- _Data extract_:
>> START

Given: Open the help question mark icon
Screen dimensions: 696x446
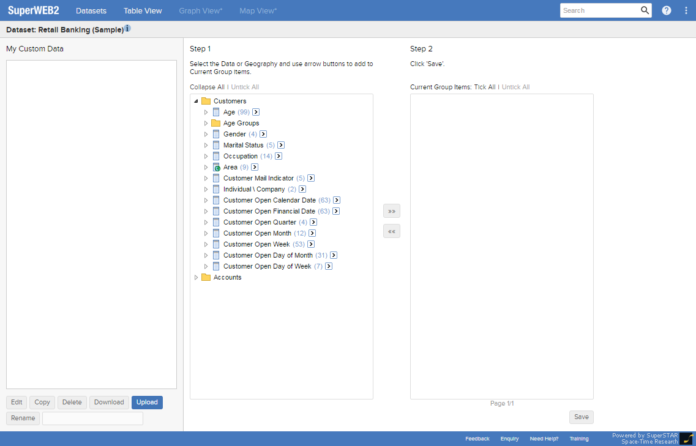Looking at the screenshot, I should tap(667, 10).
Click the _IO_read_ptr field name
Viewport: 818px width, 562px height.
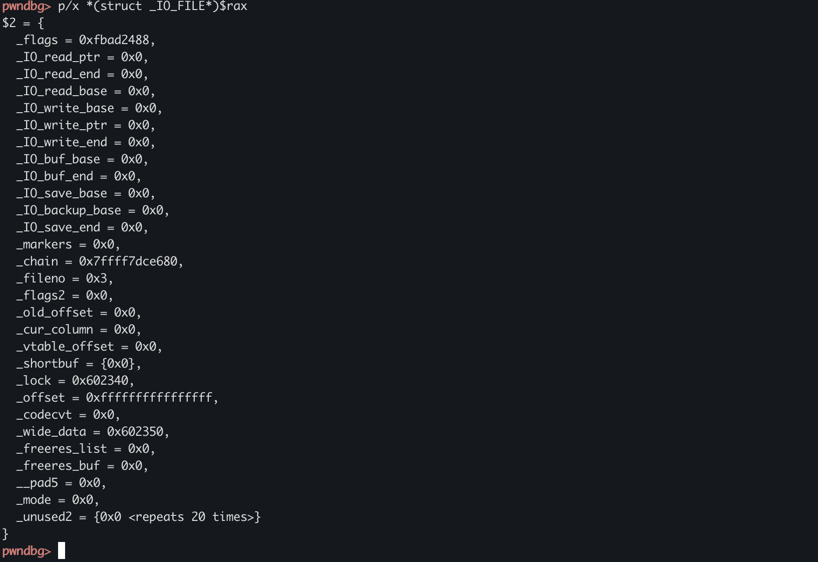point(58,57)
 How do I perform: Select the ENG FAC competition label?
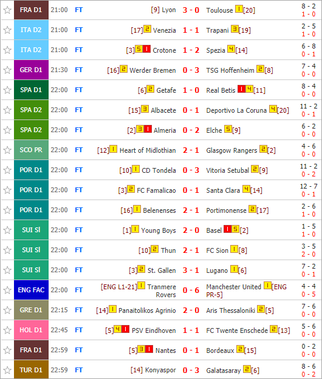[31, 290]
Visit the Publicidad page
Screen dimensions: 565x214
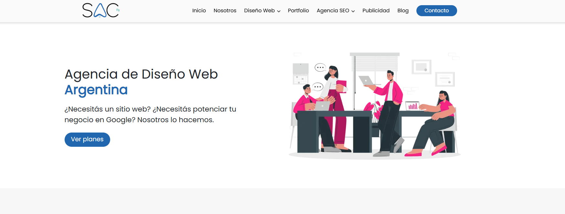376,11
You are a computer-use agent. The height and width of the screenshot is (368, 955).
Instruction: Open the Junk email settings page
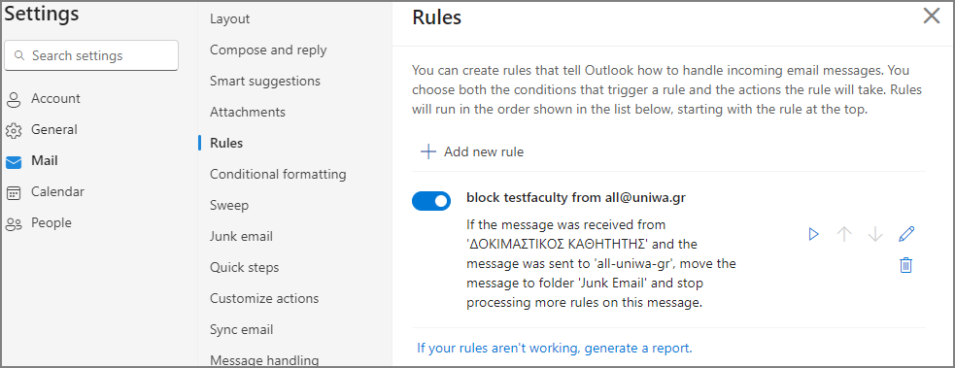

>> END

- _What to produce_: Copy out the text lines of all the records above word for word, leaving out the pictures.

- _Expected output_:
Given: Open the help question mark icon
Screen dimensions: 696x446
Looking at the screenshot, I should tap(667, 10).
Click the _IO_read_ptr field name
Viewport: 818px width, 562px height.
point(58,57)
 How do I perform: Select the ENG FAC competition label?
[31, 290]
Visit the Publicidad page
Screen dimensions: 565x214
376,11
You are a computer-use agent. The height and width of the screenshot is (368, 955).
Instruction: Open the Junk email settings page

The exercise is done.